Sir Matthew Digby Wyatt (28 July 1820 – 21 May 1877) was a British architect and art historian who became Secretary of the Great Exhibition, Surveyor of the East India Company and the first Slade Professor of Fine Art at the University of Cambridge.[1]

Contents

Life

Born in Rowde, Wyatt trained as an architect in the office of his elder brother, Thomas Henry Wyatt. He assisted Isambard Kingdom Brunel on the London terminus of the Great Western Railway at Paddington Station (1854) and later designed a considerable expansion to the Temple Meads station (1871–8) in Bristol. He also enlarged and rebuilt Addenbrooke's Hospital in Cambridge (1866: now the Judge Institute of Management). He designed the Rothschild Mausoleum in the Jewish Cemetery at West Ham.[2]

In 1851, Wyatt produced the book The Industrial Arts of the Nineteenth Century, an imposing imperial folio in two volumes which illustrates a selection of items from the Great Exhibition of 1851[3]. The book, which has won widespread acclaim for the quality of its plates, appeared in two parts, with the first dated October 1, 1851, through to the extra illustrated title-pages dated March 15, 1853. There are 160 chromolithographed plates produced by a team of skilled artists and lithographers such as Francis Bedford, J.A. Vinter and Henry Rafter.

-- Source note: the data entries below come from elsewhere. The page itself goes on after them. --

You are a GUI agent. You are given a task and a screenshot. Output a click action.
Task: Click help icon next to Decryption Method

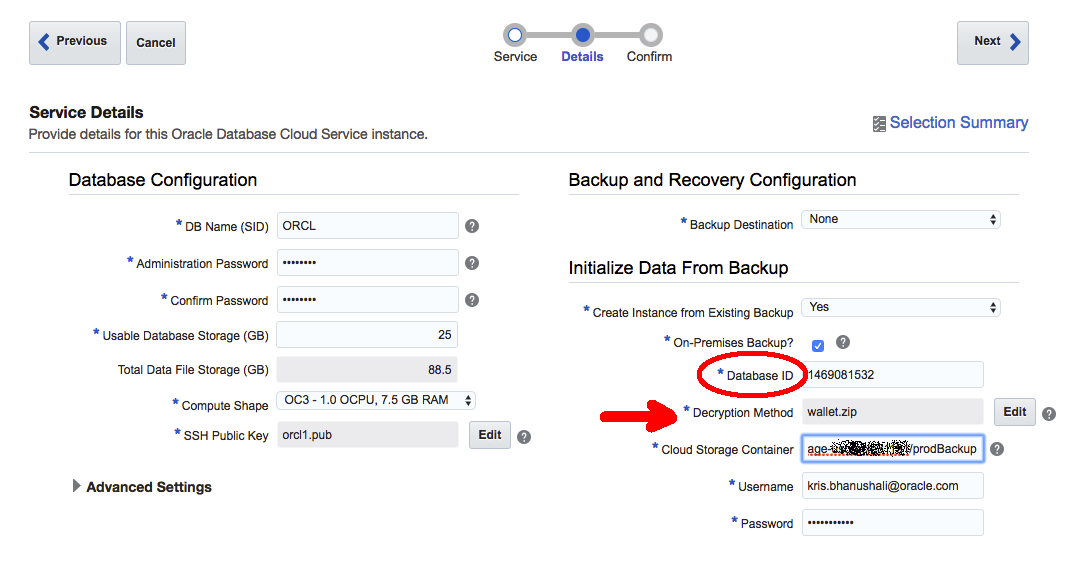(x=1049, y=413)
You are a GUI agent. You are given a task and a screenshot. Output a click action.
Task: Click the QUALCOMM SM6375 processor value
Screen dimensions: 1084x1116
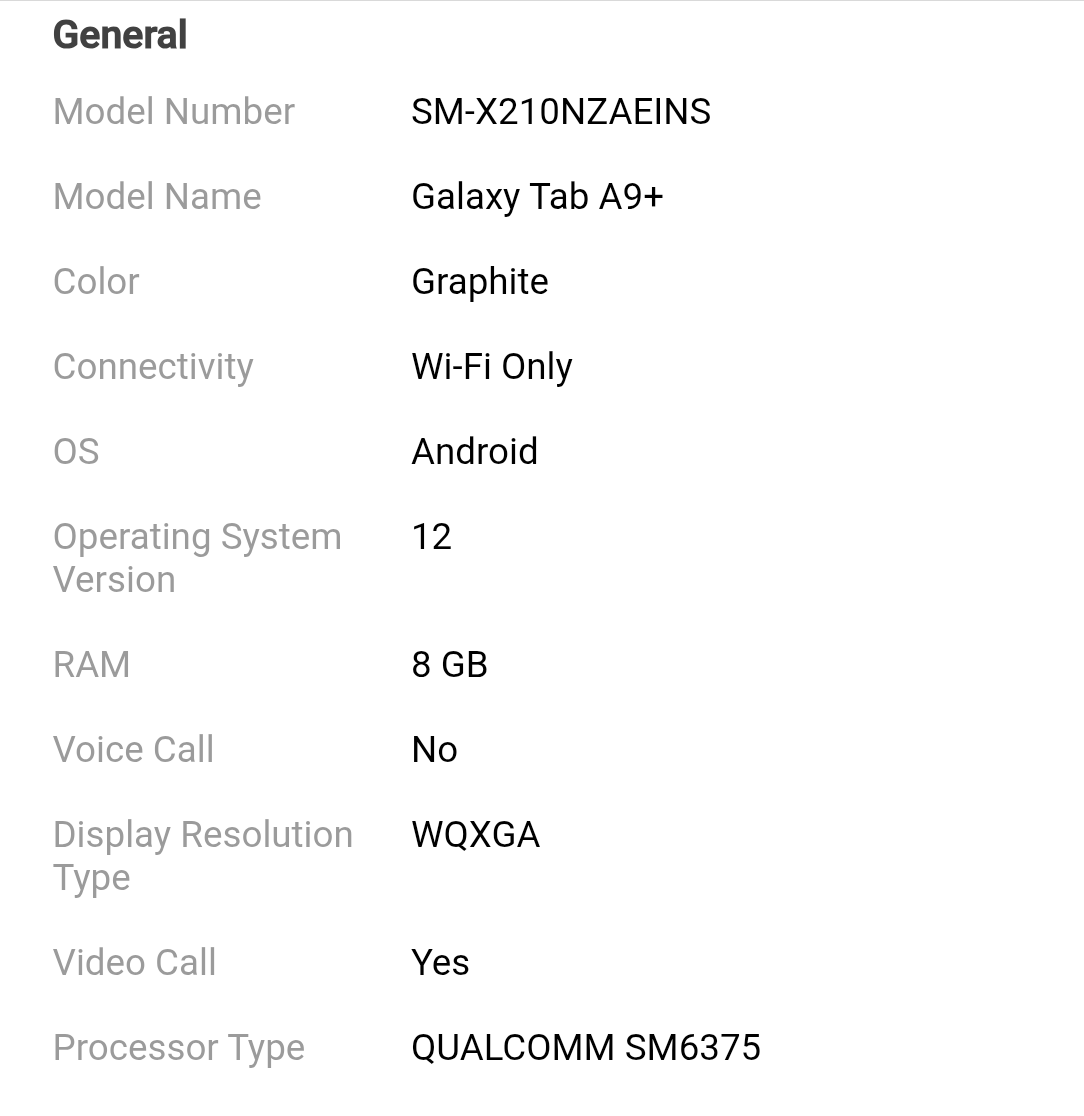click(x=586, y=1048)
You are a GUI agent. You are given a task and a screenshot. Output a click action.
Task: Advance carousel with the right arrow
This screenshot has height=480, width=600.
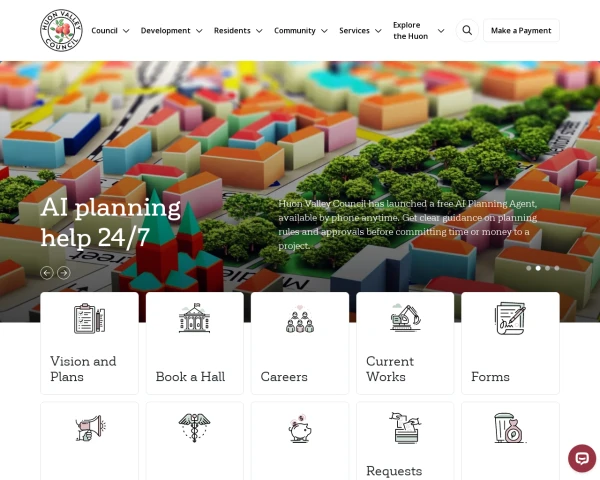coord(64,273)
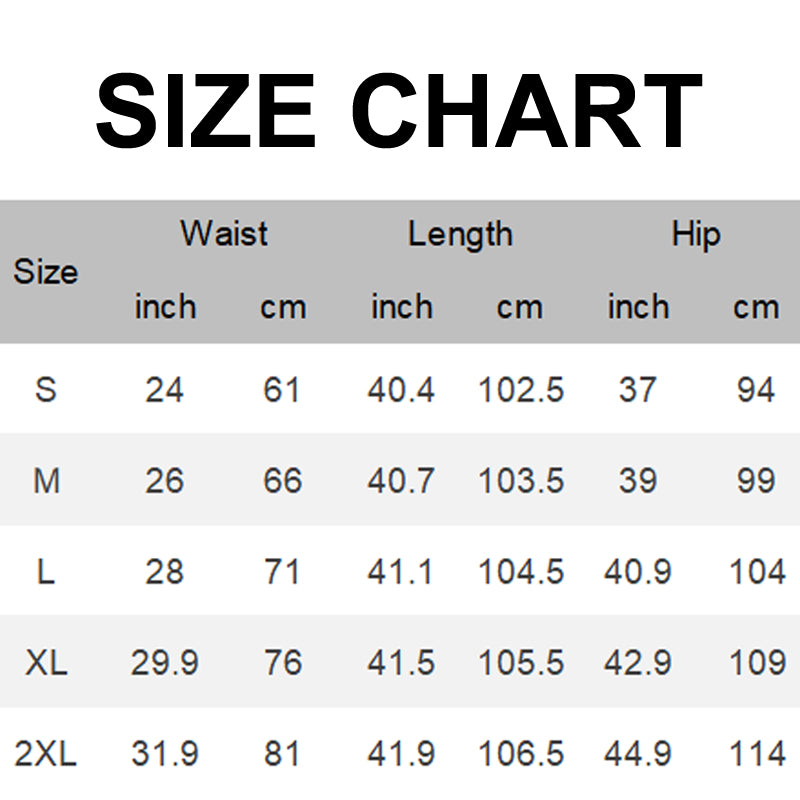Select the Hip column header
The image size is (800, 800).
pyautogui.click(x=696, y=234)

He was appointed to the post of Surveyor of the East India Company in 1855, shortly before its role in governing India was taken over by the Crown, and subsequently became Architect to the Council of India. In this role he designed the interiors of the India Office in London (1867: now part of the Foreign and Commonwealth Office) and the Royal Indian Engineering College (1871-3: now the Runnymede campus of Brunel University).

See also

References

  1. ^ Wyatt, Matthew Digby in Venn, J. & J. A., Alumni Cantabrigienses, Cambridge University Press, 10 vols, 1922–1958.
  2. ^ Sharman Kadish, Jewish Heritage in England: An Architectural Guide, English Heritage, 2006, p. 35.
  3. ^ Leathlean, Howard. The Archaeology of the Art Director? Some Examples of Art Direction in Mid-Nineteenth-Century British Publishing. Journal of Design History, Vol. 6, No. 4 (1993), pp. 229-245. Oxford University Press on behalf of Design History Society.